(TASK PROMPT)
After finding the line that contains "You are a computer-use agent. Screen dimensions: 321x274", give again that line and each one following it, exactly, until the records end.

──────── RECORDS SUPPLIED ────────

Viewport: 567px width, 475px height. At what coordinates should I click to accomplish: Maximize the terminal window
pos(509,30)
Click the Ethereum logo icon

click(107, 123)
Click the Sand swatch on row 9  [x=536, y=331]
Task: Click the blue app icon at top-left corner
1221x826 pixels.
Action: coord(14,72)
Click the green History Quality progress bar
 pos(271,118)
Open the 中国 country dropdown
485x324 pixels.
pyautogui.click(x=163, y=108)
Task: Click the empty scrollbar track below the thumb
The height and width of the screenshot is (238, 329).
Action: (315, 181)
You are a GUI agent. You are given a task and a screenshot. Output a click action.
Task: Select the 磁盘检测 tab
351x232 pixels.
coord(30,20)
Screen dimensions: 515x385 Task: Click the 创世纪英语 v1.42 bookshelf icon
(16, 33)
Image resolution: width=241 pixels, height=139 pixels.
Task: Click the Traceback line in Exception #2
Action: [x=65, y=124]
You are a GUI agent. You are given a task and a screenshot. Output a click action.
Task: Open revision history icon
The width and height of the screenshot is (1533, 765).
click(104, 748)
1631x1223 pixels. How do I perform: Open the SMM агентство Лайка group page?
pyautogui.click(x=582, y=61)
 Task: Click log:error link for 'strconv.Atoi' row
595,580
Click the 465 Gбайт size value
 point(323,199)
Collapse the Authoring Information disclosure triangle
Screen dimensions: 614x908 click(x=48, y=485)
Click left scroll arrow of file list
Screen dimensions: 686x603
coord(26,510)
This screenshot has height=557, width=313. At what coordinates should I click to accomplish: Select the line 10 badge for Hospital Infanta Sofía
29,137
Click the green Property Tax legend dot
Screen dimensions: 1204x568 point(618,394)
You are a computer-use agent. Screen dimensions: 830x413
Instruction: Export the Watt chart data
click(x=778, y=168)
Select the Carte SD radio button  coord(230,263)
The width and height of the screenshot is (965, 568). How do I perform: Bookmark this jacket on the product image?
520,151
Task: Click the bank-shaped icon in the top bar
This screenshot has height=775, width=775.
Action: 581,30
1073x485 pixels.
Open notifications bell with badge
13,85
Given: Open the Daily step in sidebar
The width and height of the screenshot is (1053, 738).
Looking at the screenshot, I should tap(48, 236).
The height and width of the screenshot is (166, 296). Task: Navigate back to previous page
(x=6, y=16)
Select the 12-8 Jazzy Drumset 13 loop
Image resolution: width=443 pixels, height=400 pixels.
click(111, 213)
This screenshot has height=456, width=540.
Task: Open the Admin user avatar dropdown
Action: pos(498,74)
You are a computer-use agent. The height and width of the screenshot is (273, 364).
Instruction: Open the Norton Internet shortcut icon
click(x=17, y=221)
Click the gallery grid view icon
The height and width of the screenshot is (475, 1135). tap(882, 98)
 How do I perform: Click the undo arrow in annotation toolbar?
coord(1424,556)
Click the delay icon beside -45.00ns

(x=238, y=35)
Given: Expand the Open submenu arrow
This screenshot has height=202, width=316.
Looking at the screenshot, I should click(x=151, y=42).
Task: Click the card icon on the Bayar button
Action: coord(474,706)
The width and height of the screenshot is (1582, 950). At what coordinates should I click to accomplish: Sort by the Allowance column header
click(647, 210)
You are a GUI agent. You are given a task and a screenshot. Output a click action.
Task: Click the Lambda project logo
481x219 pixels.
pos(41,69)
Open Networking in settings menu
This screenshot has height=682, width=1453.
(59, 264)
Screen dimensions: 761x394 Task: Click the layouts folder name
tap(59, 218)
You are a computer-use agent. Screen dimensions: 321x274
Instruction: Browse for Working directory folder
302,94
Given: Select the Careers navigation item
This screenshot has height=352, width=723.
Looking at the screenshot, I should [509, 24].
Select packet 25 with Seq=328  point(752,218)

────────

(OUTPUT BELOW)
You are a computer-use agent. Screen dimensions: 321x274
Instruction: Browse for Working directory folder
302,94
Given: Select the Careers navigation item
This screenshot has height=352, width=723.
Looking at the screenshot, I should [509, 24].
Select packet 25 with Seq=328  point(752,218)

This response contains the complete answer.